## DATA PROVIDED
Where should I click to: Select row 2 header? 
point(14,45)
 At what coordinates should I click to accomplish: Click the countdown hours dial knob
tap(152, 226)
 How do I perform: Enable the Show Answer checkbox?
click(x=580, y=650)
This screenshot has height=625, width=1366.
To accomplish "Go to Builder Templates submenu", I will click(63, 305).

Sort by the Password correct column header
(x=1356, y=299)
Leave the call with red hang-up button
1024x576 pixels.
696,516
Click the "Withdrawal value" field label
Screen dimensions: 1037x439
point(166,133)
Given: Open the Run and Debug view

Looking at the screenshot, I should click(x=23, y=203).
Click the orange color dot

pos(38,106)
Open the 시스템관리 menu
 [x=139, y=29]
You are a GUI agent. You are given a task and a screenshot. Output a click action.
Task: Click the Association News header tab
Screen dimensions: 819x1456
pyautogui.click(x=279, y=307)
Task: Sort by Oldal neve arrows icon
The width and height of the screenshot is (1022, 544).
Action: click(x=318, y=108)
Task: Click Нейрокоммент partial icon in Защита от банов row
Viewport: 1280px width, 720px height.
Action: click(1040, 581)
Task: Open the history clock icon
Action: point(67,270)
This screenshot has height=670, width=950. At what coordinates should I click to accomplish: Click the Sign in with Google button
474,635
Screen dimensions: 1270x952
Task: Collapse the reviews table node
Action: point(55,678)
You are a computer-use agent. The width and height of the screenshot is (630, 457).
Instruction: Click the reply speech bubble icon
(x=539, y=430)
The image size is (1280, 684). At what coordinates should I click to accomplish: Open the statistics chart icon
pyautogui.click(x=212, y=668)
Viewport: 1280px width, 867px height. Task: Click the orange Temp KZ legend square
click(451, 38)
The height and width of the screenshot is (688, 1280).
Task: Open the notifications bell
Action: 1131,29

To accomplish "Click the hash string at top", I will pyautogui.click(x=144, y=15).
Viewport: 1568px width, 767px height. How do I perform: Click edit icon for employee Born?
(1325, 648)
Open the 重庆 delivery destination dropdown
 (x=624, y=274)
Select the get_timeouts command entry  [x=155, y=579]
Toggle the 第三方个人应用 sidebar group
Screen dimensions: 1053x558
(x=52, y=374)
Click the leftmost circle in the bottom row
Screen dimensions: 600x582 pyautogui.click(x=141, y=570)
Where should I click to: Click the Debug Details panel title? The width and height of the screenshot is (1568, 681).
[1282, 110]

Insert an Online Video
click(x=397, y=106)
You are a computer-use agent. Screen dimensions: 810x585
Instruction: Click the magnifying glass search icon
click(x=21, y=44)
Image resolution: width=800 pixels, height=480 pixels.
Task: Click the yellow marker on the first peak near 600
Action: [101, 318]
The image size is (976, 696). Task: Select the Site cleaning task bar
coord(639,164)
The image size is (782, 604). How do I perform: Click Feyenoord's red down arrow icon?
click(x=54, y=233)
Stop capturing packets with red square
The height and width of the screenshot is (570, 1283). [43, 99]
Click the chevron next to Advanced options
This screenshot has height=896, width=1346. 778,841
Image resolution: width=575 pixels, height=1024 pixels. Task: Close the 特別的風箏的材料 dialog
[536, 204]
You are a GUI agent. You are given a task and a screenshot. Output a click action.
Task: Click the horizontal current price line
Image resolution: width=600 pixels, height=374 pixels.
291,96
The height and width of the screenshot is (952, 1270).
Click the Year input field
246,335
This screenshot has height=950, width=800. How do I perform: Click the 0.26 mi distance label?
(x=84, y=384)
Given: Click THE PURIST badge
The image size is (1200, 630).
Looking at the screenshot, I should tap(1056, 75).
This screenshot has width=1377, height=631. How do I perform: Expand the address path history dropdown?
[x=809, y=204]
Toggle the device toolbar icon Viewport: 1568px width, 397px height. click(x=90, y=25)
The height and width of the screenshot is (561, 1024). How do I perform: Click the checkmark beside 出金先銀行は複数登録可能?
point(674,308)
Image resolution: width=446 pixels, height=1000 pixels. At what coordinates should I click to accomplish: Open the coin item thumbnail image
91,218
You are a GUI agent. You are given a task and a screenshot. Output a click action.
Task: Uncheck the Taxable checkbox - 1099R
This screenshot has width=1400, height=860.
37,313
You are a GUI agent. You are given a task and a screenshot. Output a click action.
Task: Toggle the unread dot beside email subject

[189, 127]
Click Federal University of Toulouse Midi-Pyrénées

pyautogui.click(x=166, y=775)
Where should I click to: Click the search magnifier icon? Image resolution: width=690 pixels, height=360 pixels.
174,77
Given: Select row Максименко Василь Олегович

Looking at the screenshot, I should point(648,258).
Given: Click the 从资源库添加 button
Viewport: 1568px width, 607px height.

## WHAT THE TASK REQUIRES
Write the material out exactly, with nothing left out.

## WRITTEN SOLUTION
Where should I click to: Select row 2 header? 
point(14,45)
 At what coordinates should I click to accomplish: Click the countdown hours dial knob
tap(152, 226)
 How do I perform: Enable the Show Answer checkbox?
click(x=580, y=650)
This screenshot has height=625, width=1366.
To accomplish "Go to Builder Templates submenu", I will click(63, 305).

Sort by the Password correct column header
(x=1356, y=299)
Leave the call with red hang-up button
1024x576 pixels.
696,516
Click the "Withdrawal value" field label
Screen dimensions: 1037x439
point(166,133)
Given: Open the Run and Debug view

Looking at the screenshot, I should click(x=23, y=203).
Click the orange color dot

pos(38,106)
Open the 시스템관리 menu
 [x=139, y=29]
You are a GUI agent. You are given a task and a screenshot. Output a click action.
Task: Click the Association News header tab
Screen dimensions: 819x1456
pyautogui.click(x=279, y=307)
Task: Sort by Oldal neve arrows icon
The width and height of the screenshot is (1022, 544).
Action: click(x=318, y=108)
Task: Click Нейрокоммент partial icon in Защита от банов row
Viewport: 1280px width, 720px height.
Action: click(1040, 581)
Task: Open the history clock icon
Action: point(67,270)
This screenshot has height=670, width=950. At what coordinates should I click to accomplish: Click the Sign in with Google button
474,635
Screen dimensions: 1270x952
Task: Collapse the reviews table node
Action: point(55,678)
You are a computer-use agent. The width and height of the screenshot is (630, 457).
Instruction: Click the reply speech bubble icon
(x=539, y=430)
The image size is (1280, 684). At what coordinates should I click to accomplish: Open the statistics chart icon
pyautogui.click(x=212, y=668)
Viewport: 1280px width, 867px height. Task: Click the orange Temp KZ legend square
click(451, 38)
The height and width of the screenshot is (688, 1280).
Task: Open the notifications bell
Action: 1131,29

To accomplish "Click the hash string at top", I will pyautogui.click(x=144, y=15).
Viewport: 1568px width, 767px height. How do I perform: Click edit icon for employee Born?
(1325, 648)
Open the 重庆 delivery destination dropdown
 (x=624, y=274)
Select the get_timeouts command entry  [x=155, y=579]
Toggle the 第三方个人应用 sidebar group
Screen dimensions: 1053x558
(x=52, y=374)
Click the leftmost circle in the bottom row
Screen dimensions: 600x582 pyautogui.click(x=141, y=570)
Where should I click to: Click the Debug Details panel title? The width and height of the screenshot is (1568, 681).
[1282, 110]

Insert an Online Video
click(x=397, y=106)
You are a computer-use agent. Screen dimensions: 810x585
Instruction: Click the magnifying glass search icon
click(x=21, y=44)
Image resolution: width=800 pixels, height=480 pixels.
Task: Click the yellow marker on the first peak near 600
Action: [101, 318]
The image size is (976, 696). Task: Select the Site cleaning task bar
coord(639,164)
The image size is (782, 604). How do I perform: Click Feyenoord's red down arrow icon?
click(x=54, y=233)
Stop capturing packets with red square
The height and width of the screenshot is (570, 1283). [43, 99]
Click the chevron next to Advanced options
This screenshot has height=896, width=1346. 778,841
Image resolution: width=575 pixels, height=1024 pixels. Task: Close the 特別的風箏的材料 dialog
[536, 204]
You are a GUI agent. You are given a task and a screenshot. Output a click action.
Task: Click the horizontal current price line
Image resolution: width=600 pixels, height=374 pixels.
291,96
The height and width of the screenshot is (952, 1270).
Click the Year input field
246,335
This screenshot has height=950, width=800. How do I perform: Click the 0.26 mi distance label?
(x=84, y=384)
Given: Click THE PURIST badge
The image size is (1200, 630).
Looking at the screenshot, I should tap(1056, 75).
This screenshot has width=1377, height=631. How do I perform: Expand the address path history dropdown?
[x=809, y=204]
Toggle the device toolbar icon Viewport: 1568px width, 397px height. click(x=90, y=25)
The height and width of the screenshot is (561, 1024). How do I perform: Click the checkmark beside 出金先銀行は複数登録可能?
point(674,308)
Image resolution: width=446 pixels, height=1000 pixels. At what coordinates should I click to accomplish: Open the coin item thumbnail image
91,218
You are a GUI agent. You are given a task and a screenshot. Output a click action.
Task: Uncheck the Taxable checkbox - 1099R
This screenshot has width=1400, height=860.
37,313
You are a GUI agent. You are given a task and a screenshot. Output a click action.
Task: Toggle the unread dot beside email subject

[189, 127]
Click Federal University of Toulouse Midi-Pyrénées

pyautogui.click(x=166, y=775)
Where should I click to: Click the search magnifier icon? Image resolution: width=690 pixels, height=360 pixels.
174,77
Given: Select row Максименко Василь Олегович

Looking at the screenshot, I should point(648,258).
Given: Click the 从资源库添加 button
Viewport: 1568px width, 607px height.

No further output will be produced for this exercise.